タイと日本との間には、日タイEPA及び日アセアンEPAが締結されています。日タイ間で取引をする場合は、いずれかの協定を利用することで、日本側又はタイ側の関税を削減できます。
もし、タイからアメリカ、タイからフィリピンなど、日本以外の国に貨物を送る場合は、タイが締結している「FTA」を確認しましょう。タイが締結するFTAは「タイのFTAまとめ」又は「RTA Database」でお調べください。
タイを含めた物流戦略
日本からタイに商品を届ける。この物流を構築するときにシンガポールをハブとする方法があります。

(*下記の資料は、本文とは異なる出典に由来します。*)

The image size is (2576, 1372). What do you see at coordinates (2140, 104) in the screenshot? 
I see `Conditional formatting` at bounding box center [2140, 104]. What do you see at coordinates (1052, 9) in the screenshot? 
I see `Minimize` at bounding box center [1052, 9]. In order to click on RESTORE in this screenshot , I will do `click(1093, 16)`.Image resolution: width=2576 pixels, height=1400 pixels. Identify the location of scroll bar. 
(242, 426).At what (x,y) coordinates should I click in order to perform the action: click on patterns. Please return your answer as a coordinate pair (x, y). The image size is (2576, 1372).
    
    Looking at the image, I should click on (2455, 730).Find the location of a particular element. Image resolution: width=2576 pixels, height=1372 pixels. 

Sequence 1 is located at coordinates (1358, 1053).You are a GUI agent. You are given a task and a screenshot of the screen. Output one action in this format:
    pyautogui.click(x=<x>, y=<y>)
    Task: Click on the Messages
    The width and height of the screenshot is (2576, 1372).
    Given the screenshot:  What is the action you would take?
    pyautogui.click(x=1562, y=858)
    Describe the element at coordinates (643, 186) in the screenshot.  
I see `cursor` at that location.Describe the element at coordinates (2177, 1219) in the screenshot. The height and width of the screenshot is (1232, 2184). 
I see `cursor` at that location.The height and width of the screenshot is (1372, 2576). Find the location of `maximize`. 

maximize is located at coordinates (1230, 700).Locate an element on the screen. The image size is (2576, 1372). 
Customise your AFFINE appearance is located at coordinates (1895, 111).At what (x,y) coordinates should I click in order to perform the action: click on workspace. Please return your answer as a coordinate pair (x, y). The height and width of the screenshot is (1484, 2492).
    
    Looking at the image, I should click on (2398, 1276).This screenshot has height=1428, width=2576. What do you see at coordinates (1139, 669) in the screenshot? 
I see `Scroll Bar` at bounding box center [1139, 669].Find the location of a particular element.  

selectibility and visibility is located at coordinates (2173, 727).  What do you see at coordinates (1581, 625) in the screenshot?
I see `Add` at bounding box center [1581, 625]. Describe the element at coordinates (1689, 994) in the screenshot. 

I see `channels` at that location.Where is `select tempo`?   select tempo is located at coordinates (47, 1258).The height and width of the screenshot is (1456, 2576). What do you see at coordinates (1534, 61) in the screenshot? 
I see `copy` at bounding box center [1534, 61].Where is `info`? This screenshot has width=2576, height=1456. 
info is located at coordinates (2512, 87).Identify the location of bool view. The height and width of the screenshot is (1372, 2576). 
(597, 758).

例えば、日本からシンガポールに商品を輸出。このとき「日アセアン協定」を適用する。シンガポールの保税倉庫で保管をしておき、需要に合わせてタイを含めた周辺国に輸送する方法です。
この方法であれば、元々、日アセアンで輸出をしているため、シンガポールへの輸出他、シンガポールから先の東南アジア全域に対して、関税無税で輸出(輸送)ができます。bollore logisticsの「Weekly Door-to-Door Services from Singapore to Bangkok 」は、このハブ使用を前提として、シンガポールからバンコクまで3.5日でトラックサービスを提供しています。